Die anstehende österreichweite "Lange Nacht der Kirchen" (9. Juni) darf sich nicht in netten kulturellen Veranstaltungen erschöpfen. Vielmehr müssten mit dieser Nacht auch "störende" gesellschaftspolitische Botschaften der Kirchen verbunden sein. Das erwartet sich der Wiener Pastoraltheologe em.Prof. Paul Zulehner von der ökumenischen Großveranstaltung, wie er am Dienstag bei einem Pressegespräch in Wien sagte. In dieser Nacht müsse deutlich werden, "dass es in unserem Land noch Anwälte der Menschlichkeit gibt, dass es noch eine Lobby für die gibt, die keine Stimme haben, und dass hier nicht nur Gleichgültigkeit regiert", so Zulehner wörtlich.

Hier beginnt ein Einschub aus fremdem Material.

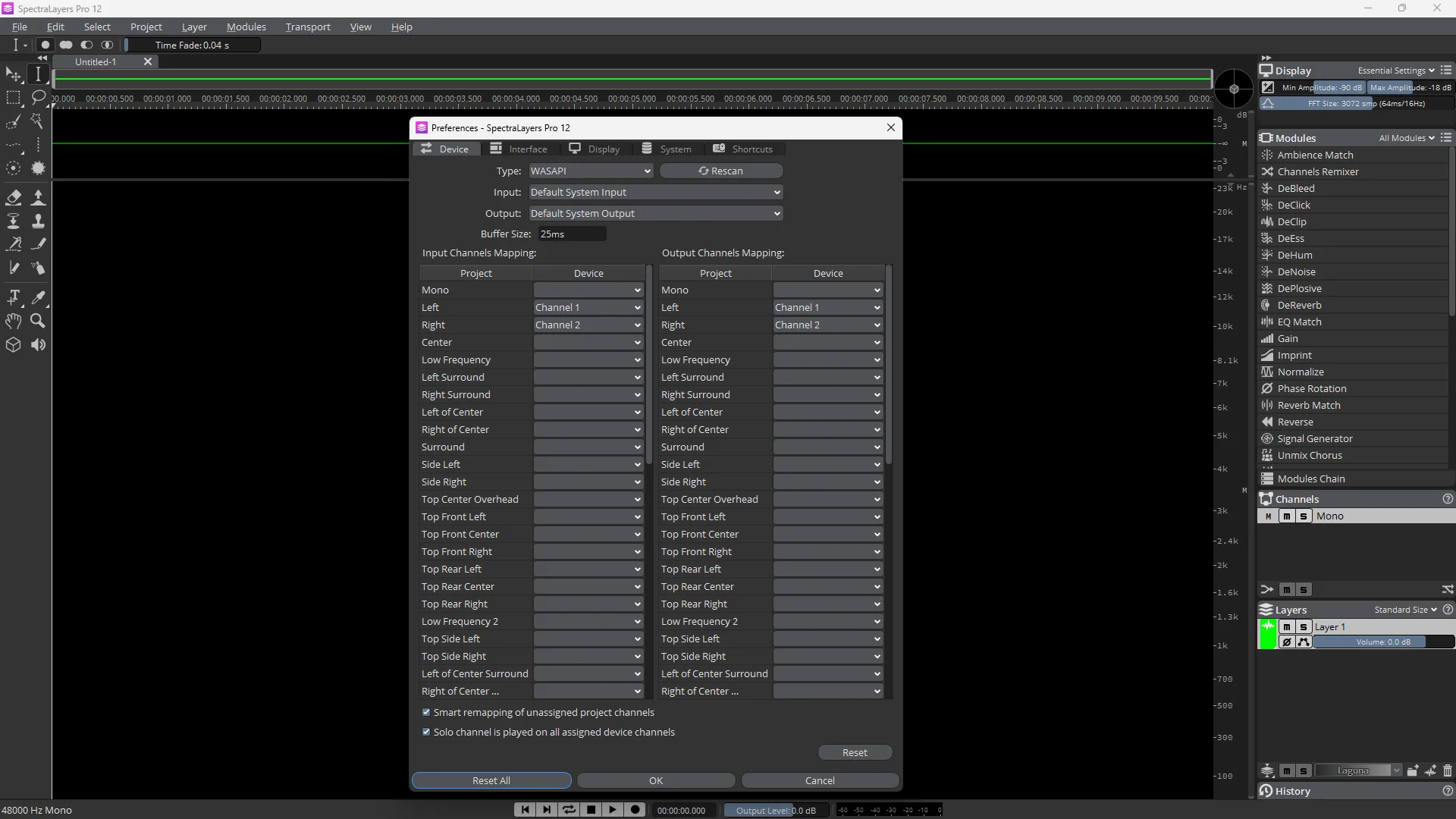
Task: Select the Hand pan tool
Action: pos(14,321)
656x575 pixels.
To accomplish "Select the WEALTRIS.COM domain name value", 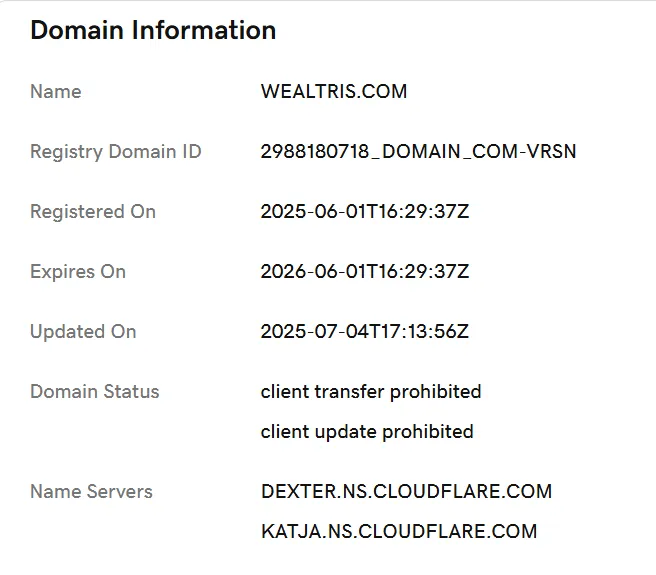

In diesem Sinne sollte die "Lange Nacht" auch als Chance einer "klugen und behutsamen" kirchlichen Einmischung in den Wahlkampf begriffen werden. An den Statements der Kirchen - etwa zu Asyl, Migration oder Rechtspopulismus - sollten die Politiker nicht vorbeigehen können, so der Theologe.
Gottesliebe und Nächstenliebe seien im Christentum nicht zu trennen, unterstrich Zulehner. "Wer in Gott eintaucht, taucht bei den Armen wieder auf", bemühte er dazu ein Zitat der evangelischen Theologin Dorothee Sölle. Spiritualität allein reiche eben nicht. Es brauche auch die Zuwendung zu den psychisch, geistlich oder materiell Armen, in Österreich wie weltweit; und auch die Zuwendung zur leidenden Schöpfung. Die Kirchen müssten wieder verstärkt die "heilende Kraft des Evangeliums" zu den Menschen bringen. Ärgerlich dabei sei freilich, dass die Kirchen noch immer gespalten seien. Das schade massiv ihrer Glaubwürdigkeit in der Gesellschaft, so Zulehner.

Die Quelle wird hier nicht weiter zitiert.